Collected data entries
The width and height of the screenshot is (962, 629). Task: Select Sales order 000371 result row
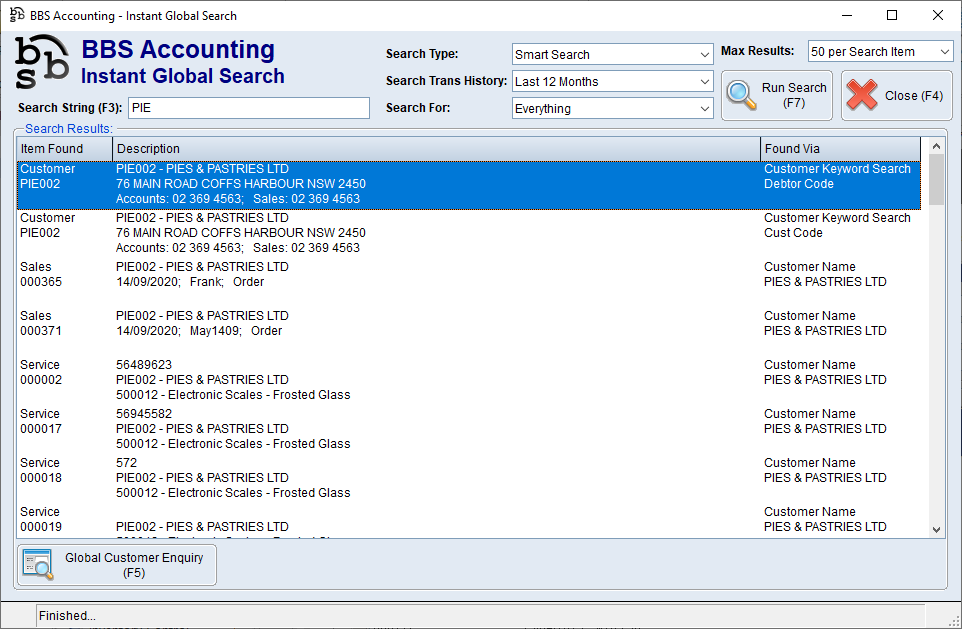[400, 324]
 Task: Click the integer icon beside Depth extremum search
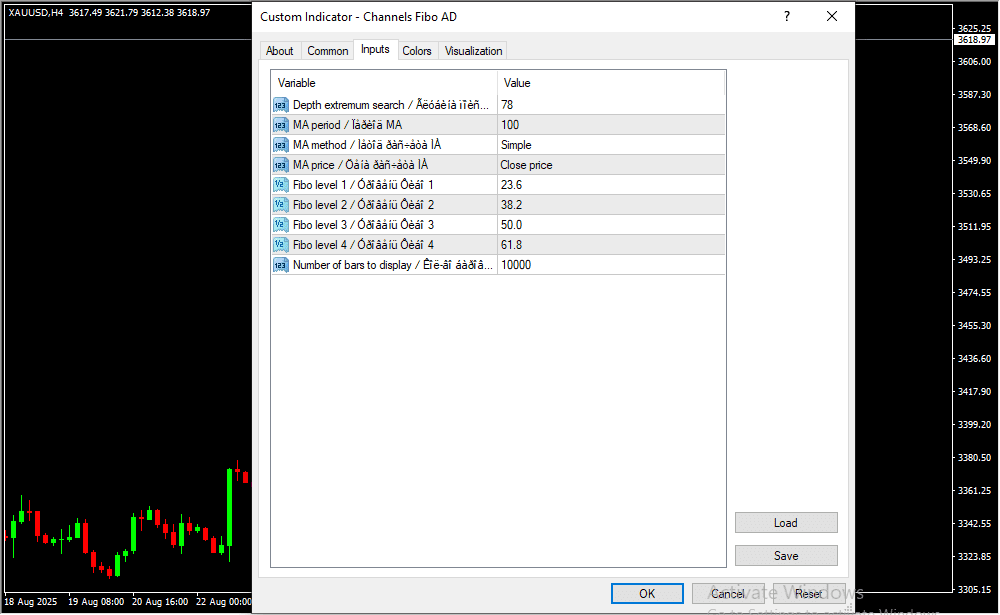280,105
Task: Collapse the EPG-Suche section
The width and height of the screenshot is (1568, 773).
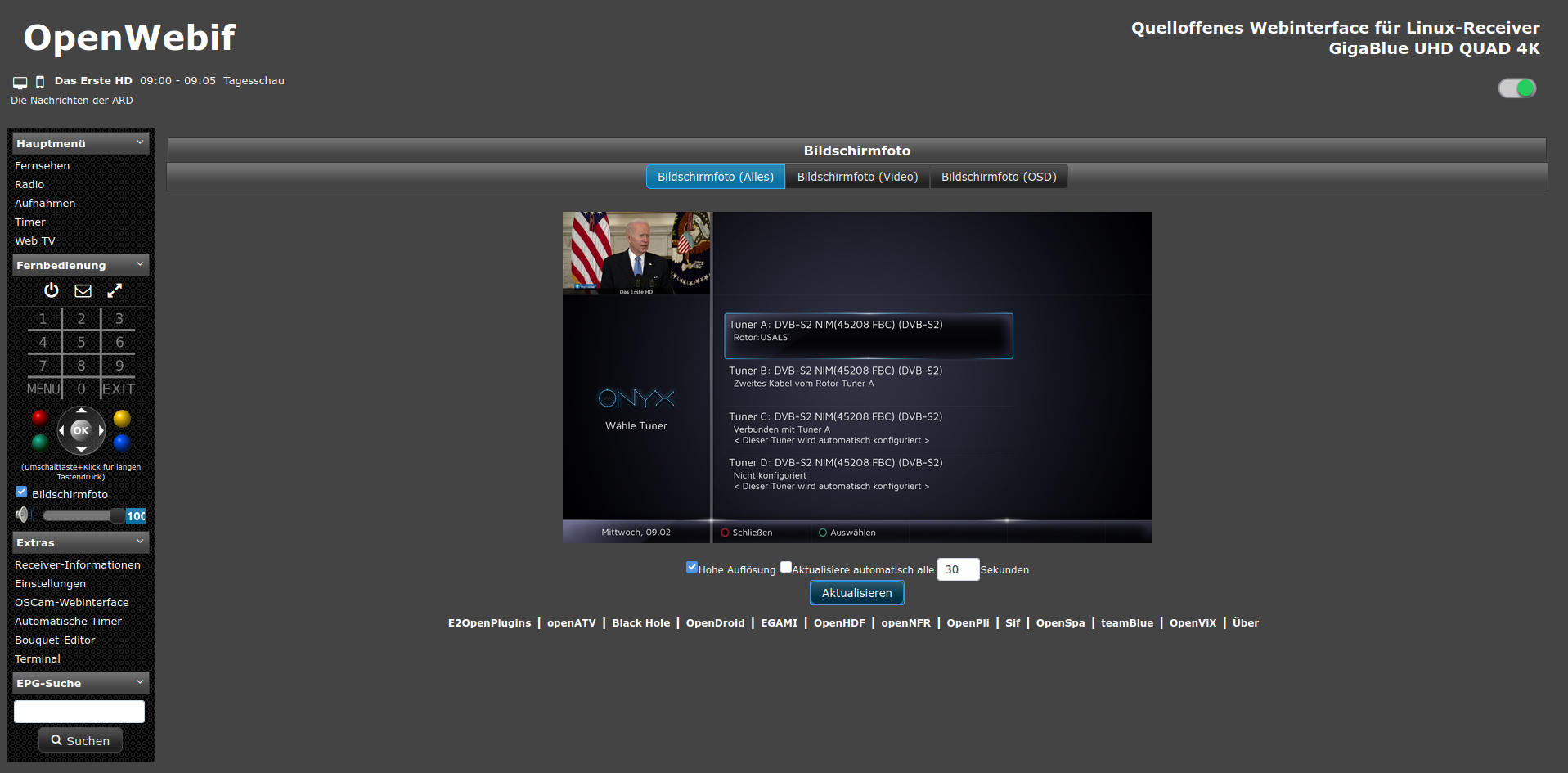Action: click(x=140, y=682)
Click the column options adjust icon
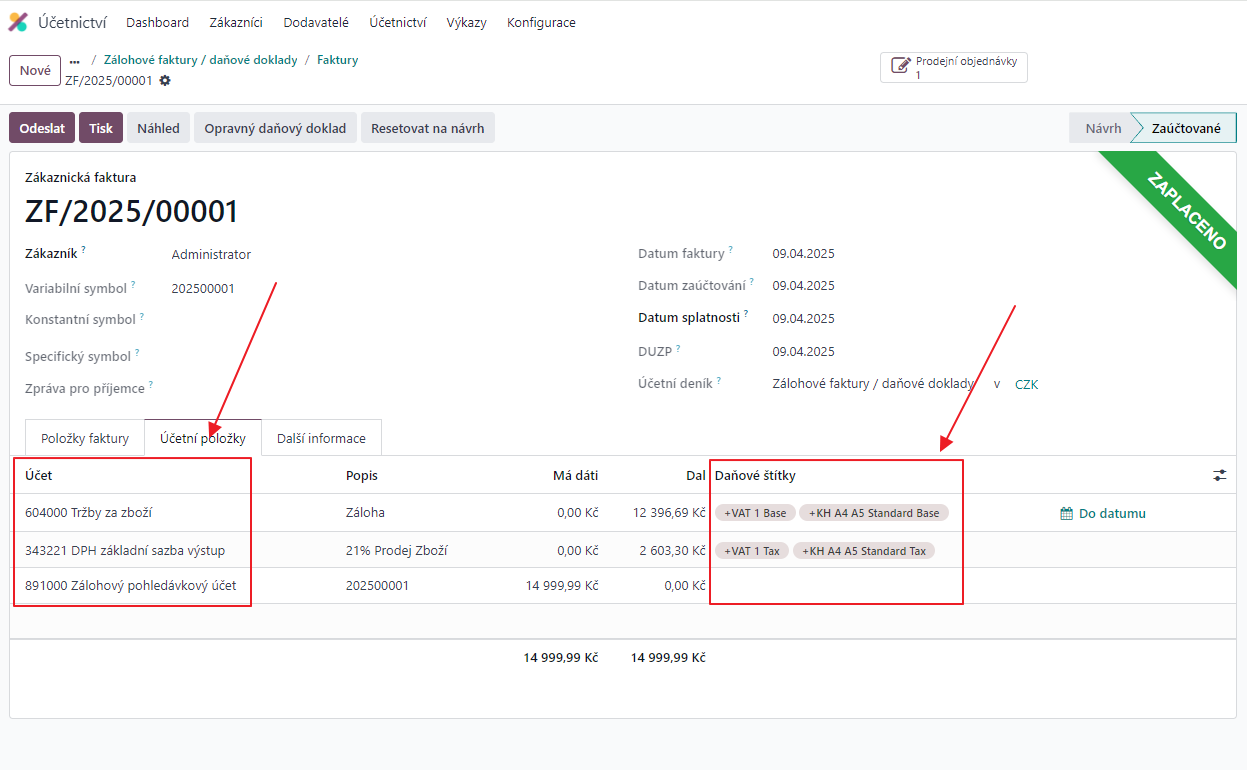 coord(1219,476)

▸ Problem statement: From the line holding "Task: Collapse the EPG-Suche section" to the final line of the data above, give each line again exactly, both ends included, and drop the pictures.

▸ Written solution:
Task: Collapse the EPG-Suche section
The width and height of the screenshot is (1568, 773).
Action: click(x=140, y=682)
Click the column options adjust icon
 coord(1219,476)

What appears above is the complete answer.